Aujourd'hui, les passionnés d'histoire savent qu'il y a deux cents deux ans, et c'était aussi un mardi, le dernier vice-roi du Río de la Plata, don Baltazar Hidalgo de Cisneros, l'un des rares amiraux espagnols à avoir survécu à Trafalgar en 1805, convoquait une assemblée générale de tous les notables (vecinos) de la ville, ce qu'on appelait alors un cabildo abierto (hôtel de ville ouvert), comme il était d'usage lorsqu'une situation exceptionnelle exigeait une prise de décision rapide et donc indépendante du pouvoir de la distante métropole (voir mon article du 22 mai 2010 à ce sujet).
La situation exceptionnelle veanit d'être créée par la nouvelle arrivée quelques jours plus tôt au port de Buenos Aires : le Conseil de Régence, installé à Cadix, était tombé au début de l'année, livrant ainsi l'Espagne à l'envahisseur français et à l'usurpateur qu'était Joseph Bonaparte, sans plus aucune institution légitime correspondant à la tradition espagnole, sauf ce qui restait sur pied de l'armée loyaliste, avec des régiments qui se recomposaient avec toujours de moins en moins d'hommes entraînés et de plus en plus de volontaires, dont le courage ne parvenait pas à pallier le manque d'expérience professionnelle. Le vice-roi s'était fait violence pour réunir cette assemblée dont il craignait fort les éventuelles décisions, sa propre légitimité étant fort contestée puisque, depuis son arrivée moins d'un an auparavant, il agissait en parfait petit despote même pas éclairé.
A l'heure où le monde compatit avec une Espagne ravagée par le chômage, la désindustrialisation et une politique de rigueur qui assèche complètement la demande, Miguel Rep, peintre, humoriste et dessinateur de presse que mes lecteurs apprécient, revient sur l'ordre du monde et ses viccisitudes... Cela fait un bon moment qu'il joue avec ces idées-là presque tous les jours à la une de Página/12 sans que je trouve le temps de tout relever. Alors, aujourd'hui, pour ce coup de chapeau à l'histoire !
Un cabildo abierto ? Ne t'en mêle pas, mon garçon. Jamais l'Espagne ne tombera. Jamais l'Europe ne tombera. Crois plutôt ce que j'en dis. Ne t'en mêle pas, mon garçon.

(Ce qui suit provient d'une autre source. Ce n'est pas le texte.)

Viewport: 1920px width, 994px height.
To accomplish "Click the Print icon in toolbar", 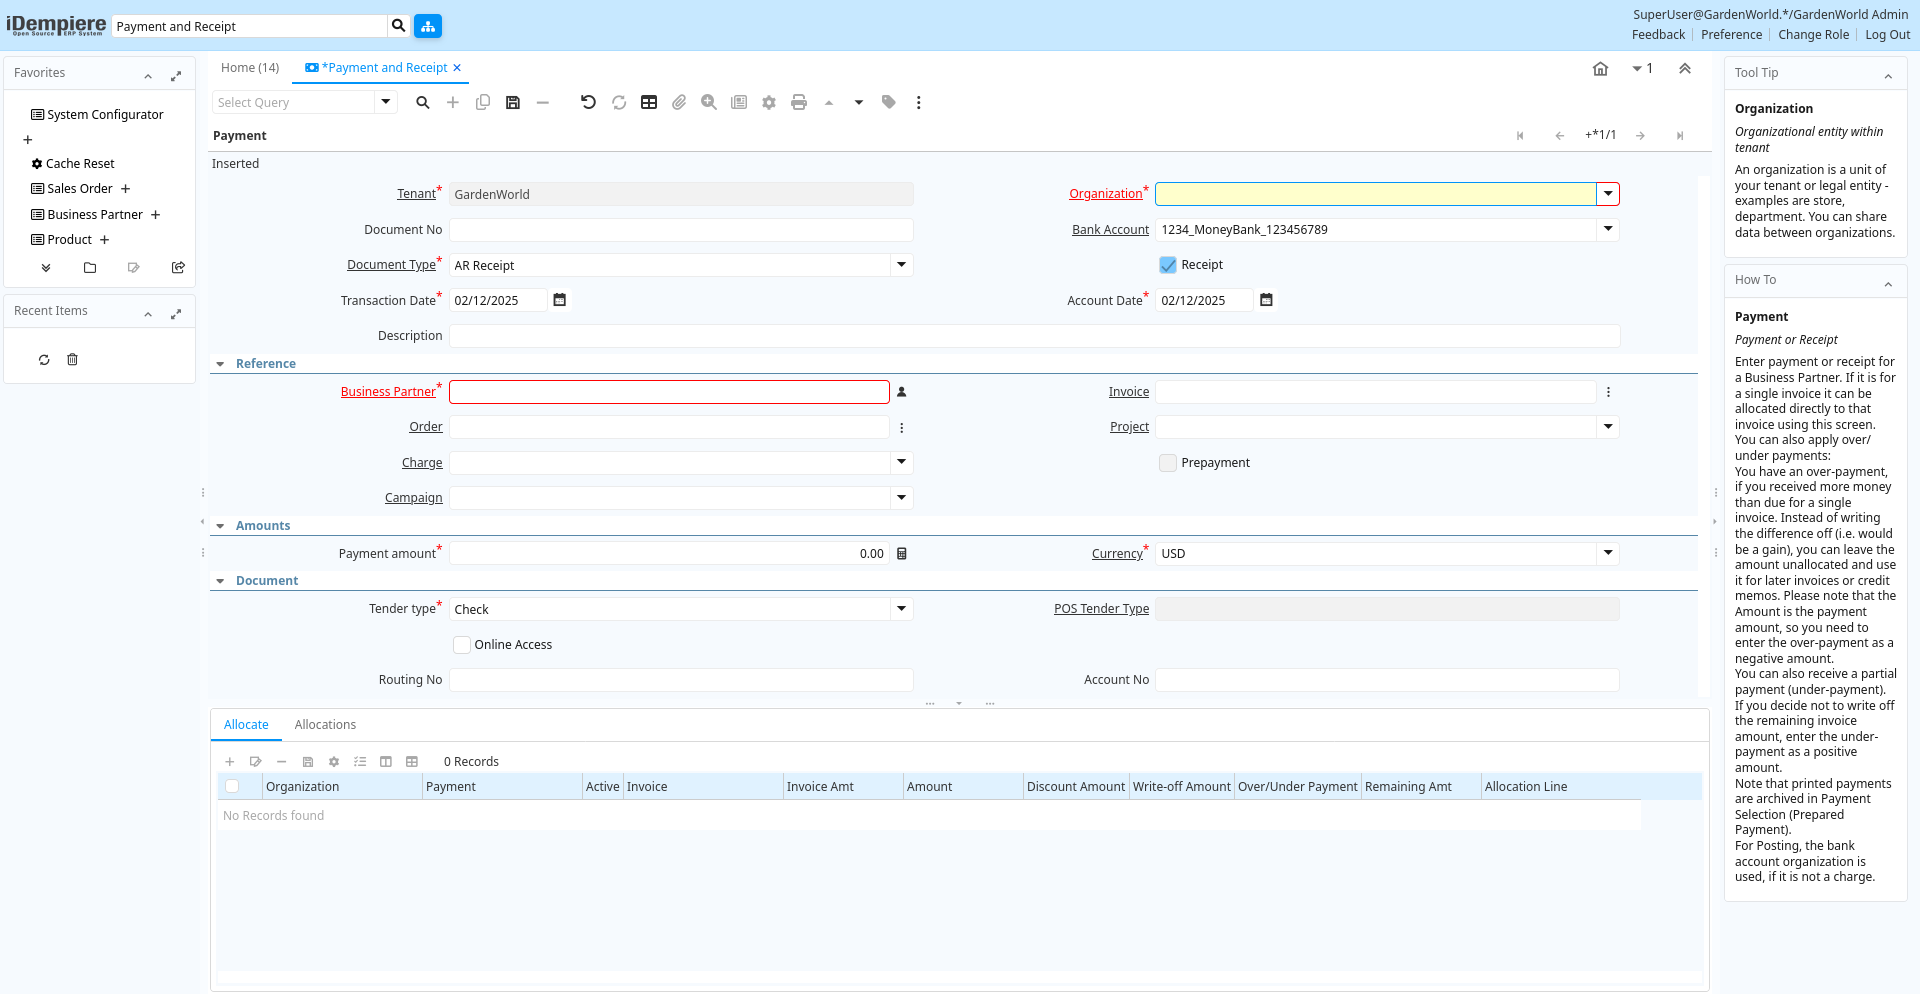I will coord(798,102).
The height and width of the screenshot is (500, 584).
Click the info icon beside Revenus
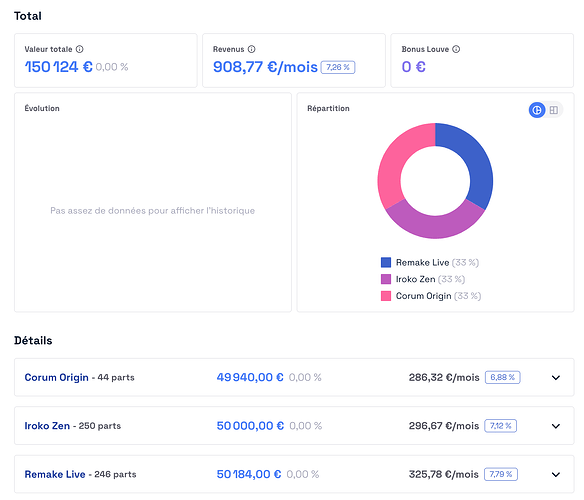(252, 49)
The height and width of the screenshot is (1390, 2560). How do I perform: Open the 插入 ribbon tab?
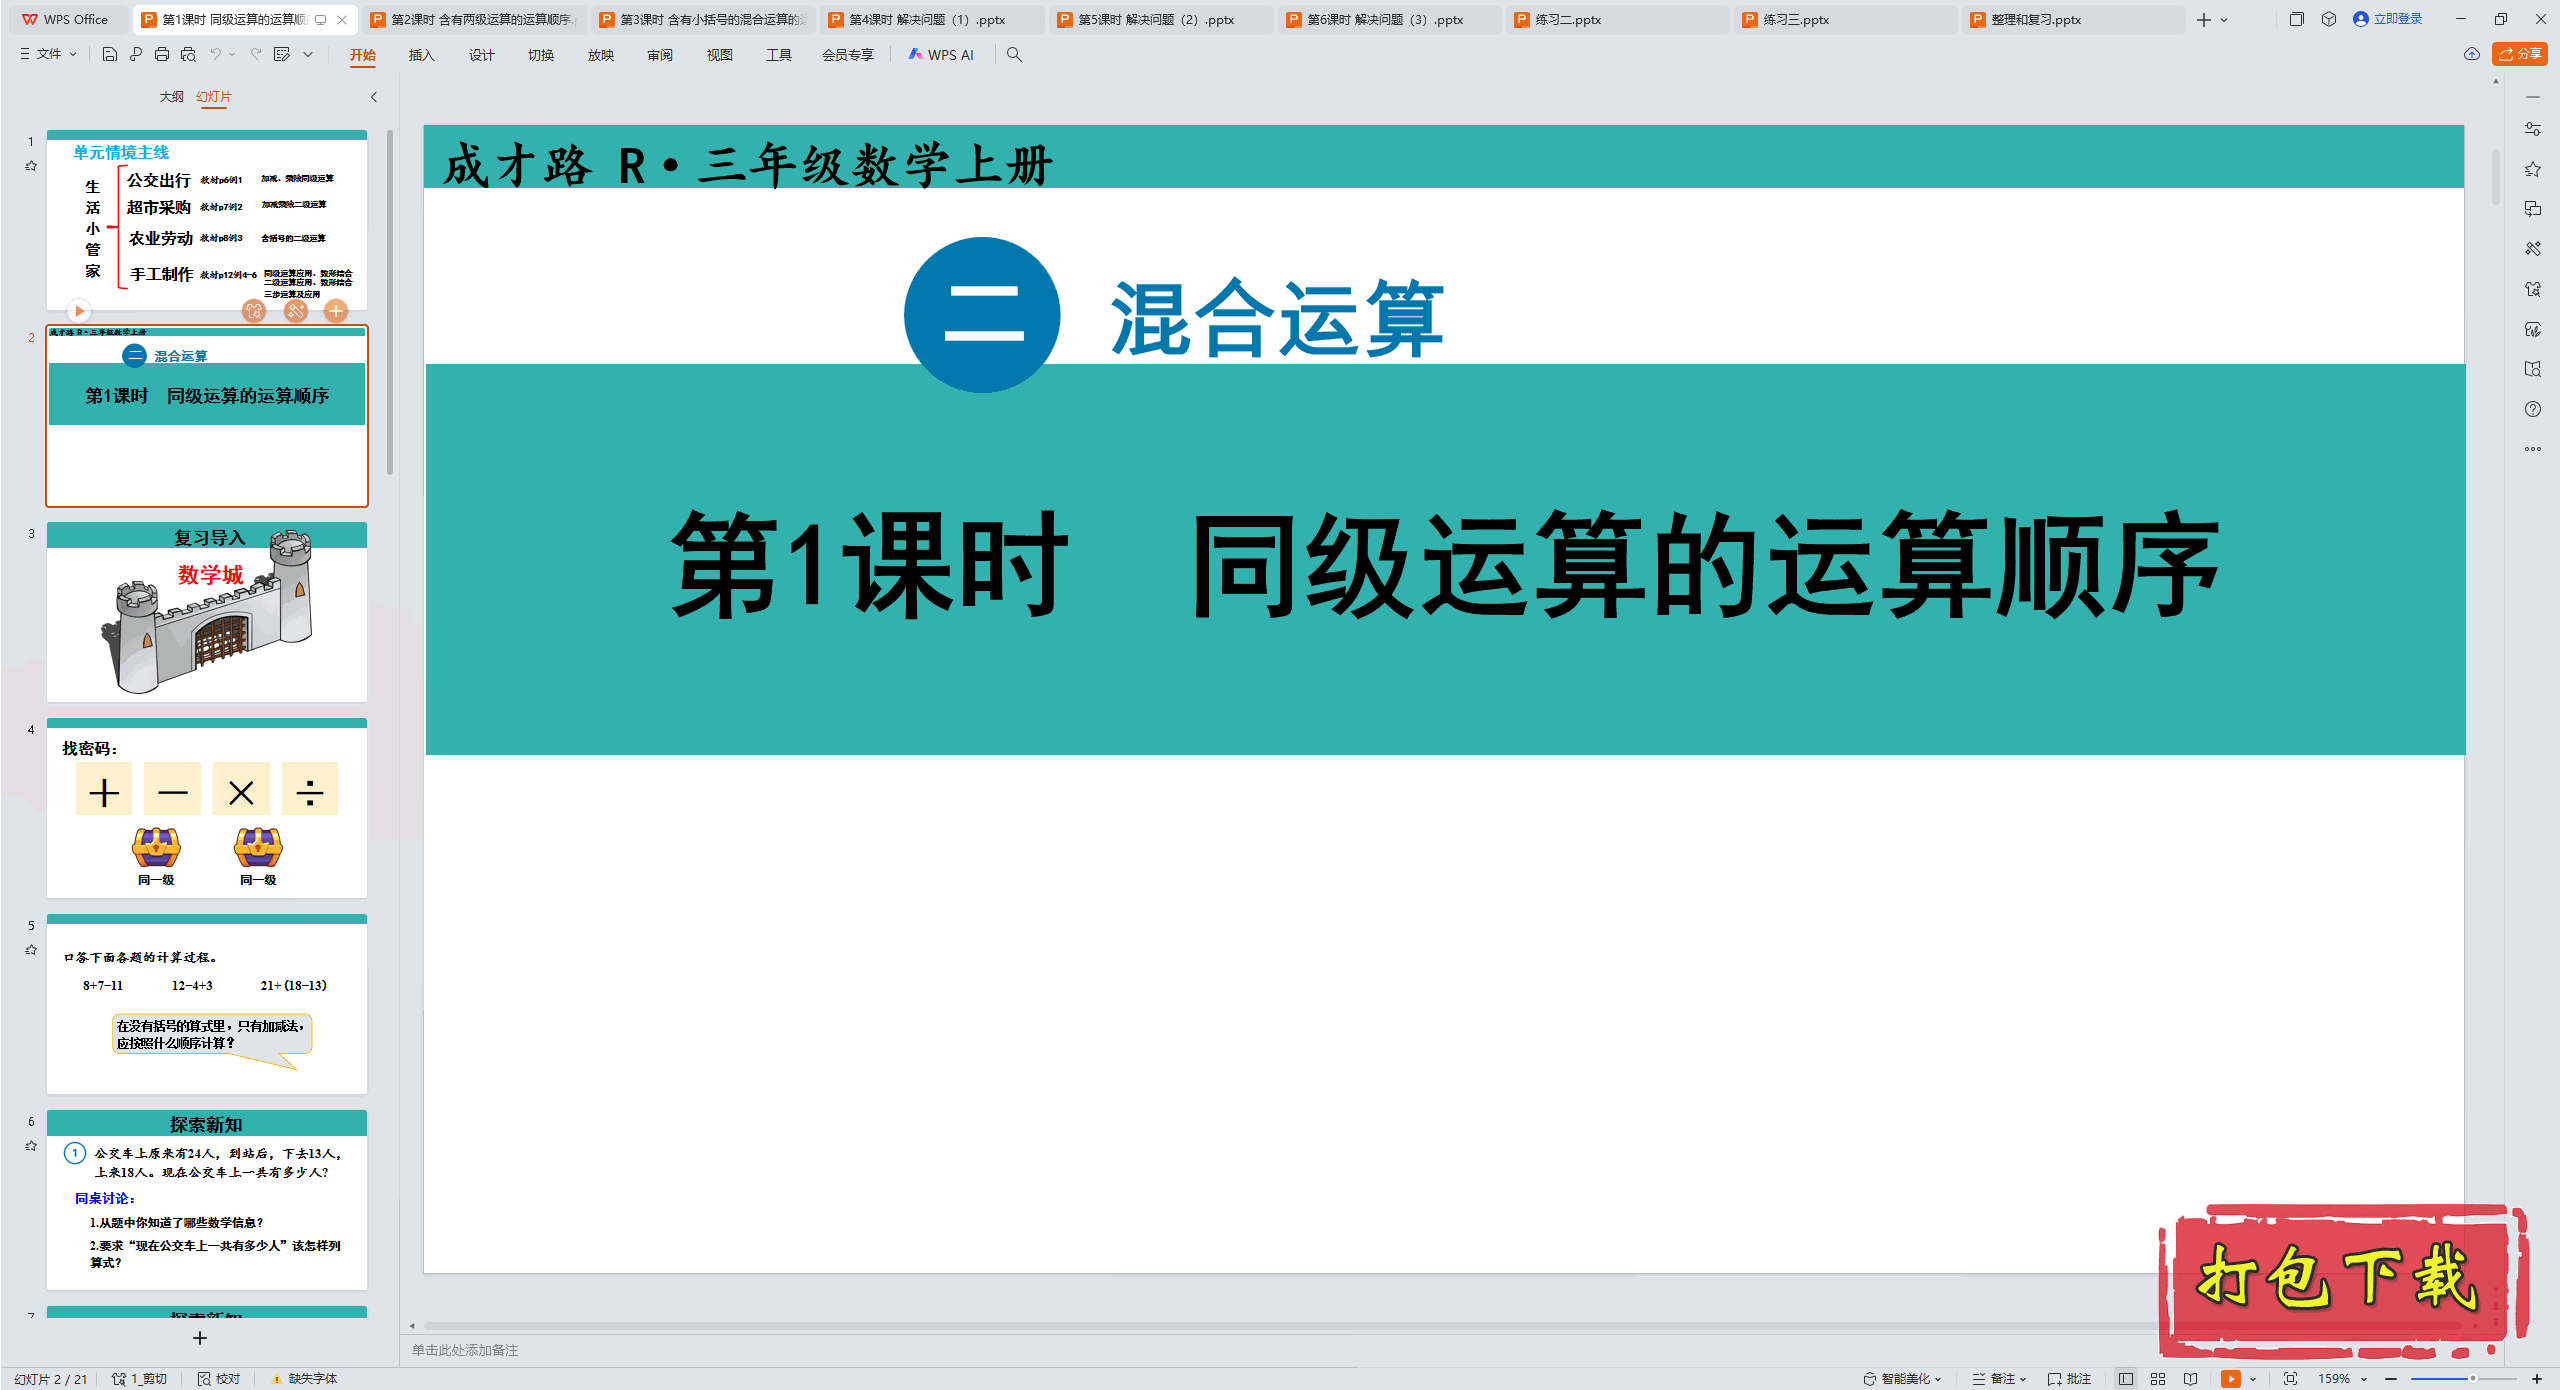click(x=421, y=55)
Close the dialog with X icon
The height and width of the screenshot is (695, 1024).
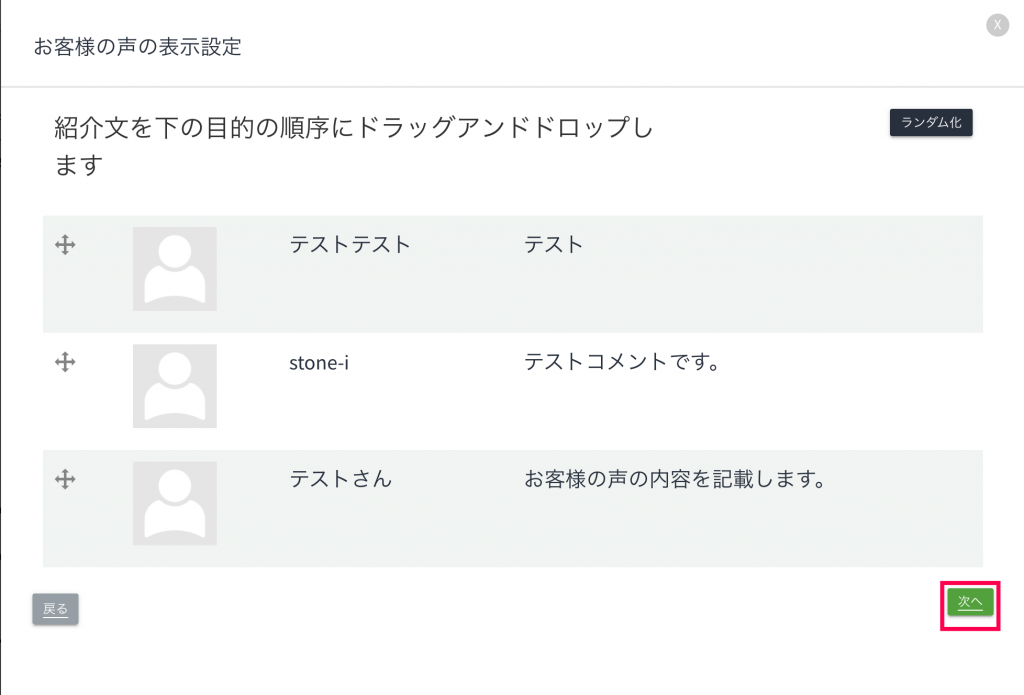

(Traduction Denise Anne Clavilier)
Et au loin, dans un jaune éclatant et lumineux, on voit les symboles de la Révolution de Mai, ce Cabildo de Buenos Aires, alors entier (il n'a plus que 5 arches sur les 11 dont il disposait à l'origine), et le soleil frappé au centre du drapeau national comme sur le drapeau de l'Armée des Andes, que dessina José de San Martín. Ce qu'on ne voit pas, c'est la pluie, car cette Semana de Mayo fut une semaine de temps pourri, où l'orage le disputait au crachin automnal.